I'm starting, need some help

Hi, I’m new to CUDA programming, and I’d like to get some help to make a program that would take an array, modify it and return it back to host.

public static CUDA cuda;

public static CUfunction myFunction;

int[] myArray = new int[4];

myArray[0] = 10;

myArray[1] = 20;

myArray[2] = 30;

myArray[3] = 40;

cuda = new CUDA(0, true);


myFunction = cuda.GetModuleFunction("myFunction");

CUdeviceptr dpt = cuda.CopyHostToDevice<int>(myArray);

cuda.SetParameter(myFunction, 0, myArray);


cuda.CopyDeviceToHost<int>(dpt, myArray);

/* I'd like the CUDA program to add 10 to every item

in the array, so i would get myArray[0] = 20, myArray[1] = 30, etc


Wouldn’t the C# code be something like this?

Thanks in advance! :">

Im not too familiar with the .net extension for cuda so i will leave that for someone else

The cuda program will look like:

__global__ void vecAdd(float* in, float*out)

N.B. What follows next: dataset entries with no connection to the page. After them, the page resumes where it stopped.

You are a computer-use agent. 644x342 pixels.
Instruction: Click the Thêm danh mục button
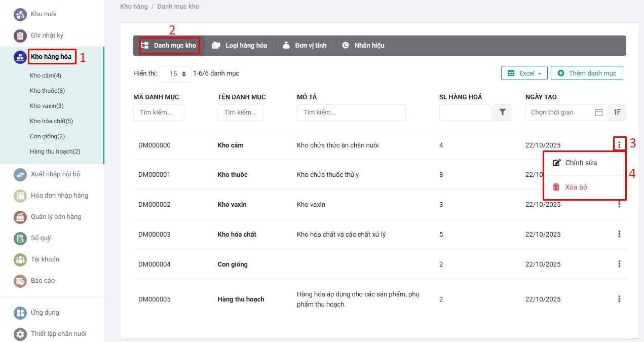click(587, 73)
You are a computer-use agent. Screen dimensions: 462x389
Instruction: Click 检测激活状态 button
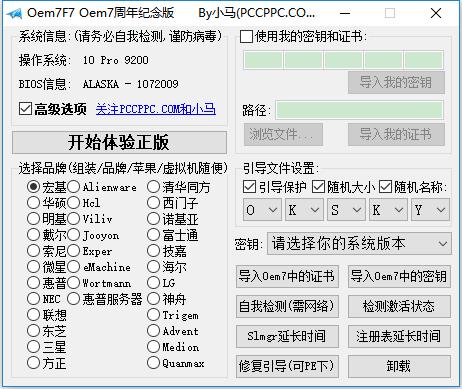pyautogui.click(x=399, y=306)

idx = blockDim.x*blockIdx.x+threadIdx.x





Obviously this does not do the task “in place” (one buffer in, one buffer out) but you can modify it easily to do it in place.

Hope this helps.

I’ve been trying this code, but I get a cudaUnknownError in my code at this line.

cuda.CopyDeviceToHost(dpt, myArray);

Is there something I’m doing wrong in my code (well, it’s obvious there is something :sweat: ). I’d like to get some help, I can’t pass pointers on C#, so that’s why I try to pass the whole array as a parameter. Is that wrong?

Thanks again :rolleyes:


Even if I pass the pointer instead of the array it still won’t work.

fixed (int* iAr = inArray)


					cuda.SetParameter(vecAdd, 0, (uint)iAr);

					cuda.SetParameterSize(vecAdd, (uint)inArray.Length);


int[] myArray = new int[4];


CUdeviceptr dpt = cuda.CopyHostToDevice<int>(myArray);

cuda.SetParameter(myFunction, 0, myArray);



I have never used CUDA.net, but I know of both, used independently… I guess the problem is that in cuda.SetParameter you are passing “myArray”, that is a C# managed array. I guess you need to pass instead the device pointer there - dpt.

Easy to try - let us know whether I’ve got it correctly.